» **Text**:
§ §

Editor’s note: The Bicycle Coalition of Greater Philadelphia is honored to host a new series on our blog about adaptive cycling, written by local cyclist Patrick Sweeney. As a differently-abled person, Sweeney has found freedom in his bicycle and has used that freedom to become an athlete.
Like in any sport, training is an important part of cycling. I train to keep improving myself, so I am able to keep striving to reach my goals. Having training goals keeps you in a positive mindframe and helps you improve your performance. To improve, you need to understand the science behind training. Having a coach makes a big difference. My first big race, I had no idea what I was doing! I didn’t have a coach yet. I ended up going all out at the beginning, and then I didn’t finish.
When I first met my coach, he said I was going about training all wrong. I said, “This is all I know, to go hard”. He said, “no you don’t have to”. He gave me an easy training program and taught me about pacing. Now I know that pacing is everything. The expression is slow and steady wins the race. Once I started training right, I finished a half iron man.
My coach taught me about the relationship between wattage and speed. Wattage is the power exerted on the pedals. When you’re riding, you want to watch the wattage as you go uphill or downhill, because you want your speed to stay the same in order to meet your time. You’ll want to increase your wattage when you’re going uphill.
Your heart rate indicates the exertion on your body you’re using to produce wattage. You need to train your body to be able to produce wattage without over exerting yourself. Being able to watch my wattage and speed is what allows me to keep a pace.
I use training devices to help me track my performance. Some people use Garmin watches that track them, like a fit bit. But for me, I like to keep it simple. I think the simplest device is a Wahoo bike computer. It is able to tell you your speed, wattage, and cadence/revolutions per minute (rpm). Cadence is important in the beginning because it helps you build strength. As you get more advanced, I recommend that you get a smart trainer and pair it with a ride stimulator. This lets you ride virtually.

§ §

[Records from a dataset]
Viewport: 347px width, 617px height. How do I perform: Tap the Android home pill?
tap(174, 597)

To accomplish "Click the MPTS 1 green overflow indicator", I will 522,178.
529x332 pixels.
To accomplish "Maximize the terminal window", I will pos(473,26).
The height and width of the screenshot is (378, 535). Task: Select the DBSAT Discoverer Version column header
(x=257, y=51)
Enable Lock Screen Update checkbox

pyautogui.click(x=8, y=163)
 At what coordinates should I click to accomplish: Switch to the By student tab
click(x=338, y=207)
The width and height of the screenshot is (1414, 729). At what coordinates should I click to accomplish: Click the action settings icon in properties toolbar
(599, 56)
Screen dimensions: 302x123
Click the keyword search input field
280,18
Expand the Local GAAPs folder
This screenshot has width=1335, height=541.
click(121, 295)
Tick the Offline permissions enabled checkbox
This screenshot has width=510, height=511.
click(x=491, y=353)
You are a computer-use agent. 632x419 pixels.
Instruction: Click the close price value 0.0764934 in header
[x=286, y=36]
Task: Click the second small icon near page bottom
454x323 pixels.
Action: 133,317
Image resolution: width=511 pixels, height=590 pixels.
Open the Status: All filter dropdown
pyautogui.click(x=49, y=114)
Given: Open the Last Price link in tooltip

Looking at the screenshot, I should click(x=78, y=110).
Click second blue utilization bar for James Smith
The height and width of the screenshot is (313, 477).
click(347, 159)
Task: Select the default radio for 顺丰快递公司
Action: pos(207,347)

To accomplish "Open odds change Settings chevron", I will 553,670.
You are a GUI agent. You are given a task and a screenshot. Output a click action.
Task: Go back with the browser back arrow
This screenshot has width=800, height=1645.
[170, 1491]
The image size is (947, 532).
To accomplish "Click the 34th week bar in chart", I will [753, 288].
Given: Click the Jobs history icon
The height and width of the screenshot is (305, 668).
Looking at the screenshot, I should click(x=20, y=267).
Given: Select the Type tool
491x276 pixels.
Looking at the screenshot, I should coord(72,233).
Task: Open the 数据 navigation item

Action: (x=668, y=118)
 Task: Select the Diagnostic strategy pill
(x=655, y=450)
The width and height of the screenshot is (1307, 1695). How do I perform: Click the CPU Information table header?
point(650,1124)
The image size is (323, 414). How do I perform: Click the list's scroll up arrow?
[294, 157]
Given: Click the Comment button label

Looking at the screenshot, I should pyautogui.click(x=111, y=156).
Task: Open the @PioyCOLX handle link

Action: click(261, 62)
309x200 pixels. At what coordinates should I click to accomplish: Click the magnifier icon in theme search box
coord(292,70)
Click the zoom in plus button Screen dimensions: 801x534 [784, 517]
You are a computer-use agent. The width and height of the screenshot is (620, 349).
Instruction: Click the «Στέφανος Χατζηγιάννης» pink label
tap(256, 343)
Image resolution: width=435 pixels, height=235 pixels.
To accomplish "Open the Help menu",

§ §

» **Using the information**:
#1 Rewrite the paragraph in the cycling training text above that begins "My coach taught me about the relationship between wattage and speed" as a short bulleted list that keeps its main facts.
#2 Please carry the cycling training text forward from its last sentence, about riding virtually.

» **Answers by item number**:
#1
- The coach explained how wattage relates to speed.
- Wattage is the power exerted on the pedals.
- While riding uphill or downhill, watch your wattage so your speed stays the same and you meet your time.
- Increase your wattage when going uphill.

#2
I use Training Peaks so my coach can pre-set specialized workout programs just for me. But if you don’t have a coach, it’s a great app too because it has preset programs you can choose from. Zwift is an app that converts Training Peaks programs into a virtual ride. A similar software is Full Gas. Unlike Full Gas, which only gives you verbal instructions, Zwift uses visual stats, which I find easier to use. Overall, don’t overthink it; especially if you’re doing it recreationally. Numbers are important, especially when racing. But don’t let them stop you from listening to your body and enjoying the rides.
It’s important to be able to train no matter the weather conditions, so I use my trike indoors and outdoors. I use a bike trainer, a device that puts the trike’s back wheel on a drum, to keep it stationary. I can ride indoors year round. When I’m training inside, I’ll do the same workout once or twice a week but I like to mix up my training to keep it interesting. It’s important to be able to find a happy medium between pushing yourself during training and finding time for rest and stretching.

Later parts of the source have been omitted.